Short Sales What is a short sale? As foreclosure rates hit record levels, more sellers are turning to short sales as a way to avoid foreclosure. So, how does it work? In a short sale, the seller arranges with their mortgage lender to accept a price that's less than the amount they owe on the property. As part of this arrangement, the lender typically agrees to forgive the rest of the loan. As a result, the seller doesn't have to go though a foreclosure, the buyer picks up a property at a discount, and the lender avoids taking on the burden of unloading the property.

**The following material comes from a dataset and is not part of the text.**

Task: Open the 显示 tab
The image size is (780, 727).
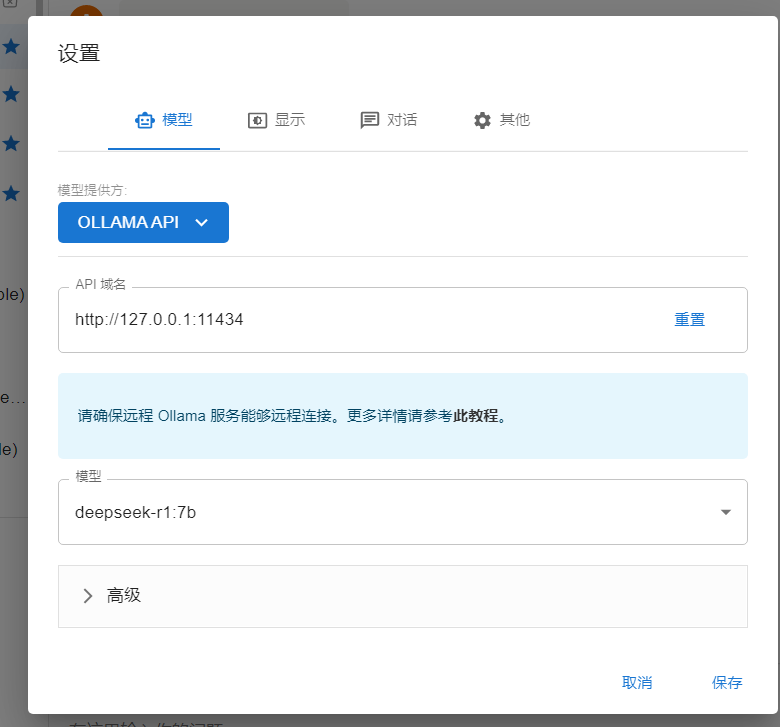Action: [277, 120]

Short Sales vs. Foreclosures Property is sold, lender accepts proceeds as payment in full vs. Lender takes title and forces the sale of the property. Likely that deficiency judgement will not be filed vs. Lender files deficiency judgement. No foreclosure appears on credit vs. Foreclosure appears on credit. Short sale reflects on credit for 1-1 1/2 years vs. Foreclosure reflects negatively on credit for 5-7 years. FICO scores drop between 75-125 points vs. FICO scores drop between 200-280 points. You stay in your homes until the short sale closes vs. You are evicted from your home. In Palm Beach County, 1 in every 319 homes are in foreclosure. There are 14,793 homes in pre-foreclosure right now! In Broward County, 1 in every 112 homes are in foreclosure. There are 21,304 homes in pre-foreclosure right now! In Dade County, 1 in every 187 homes are in foreclosure. There are 16,595 homes in pre-foreclosure right now!
Timing is everything! If you are already delinquent on your mortgage, you are on the road to foreclosure. Once there, credit scores are ruined and bankruptcy is all but inevitable. We provide fast solutions that can help you save, not just your credit, but your future! Call today!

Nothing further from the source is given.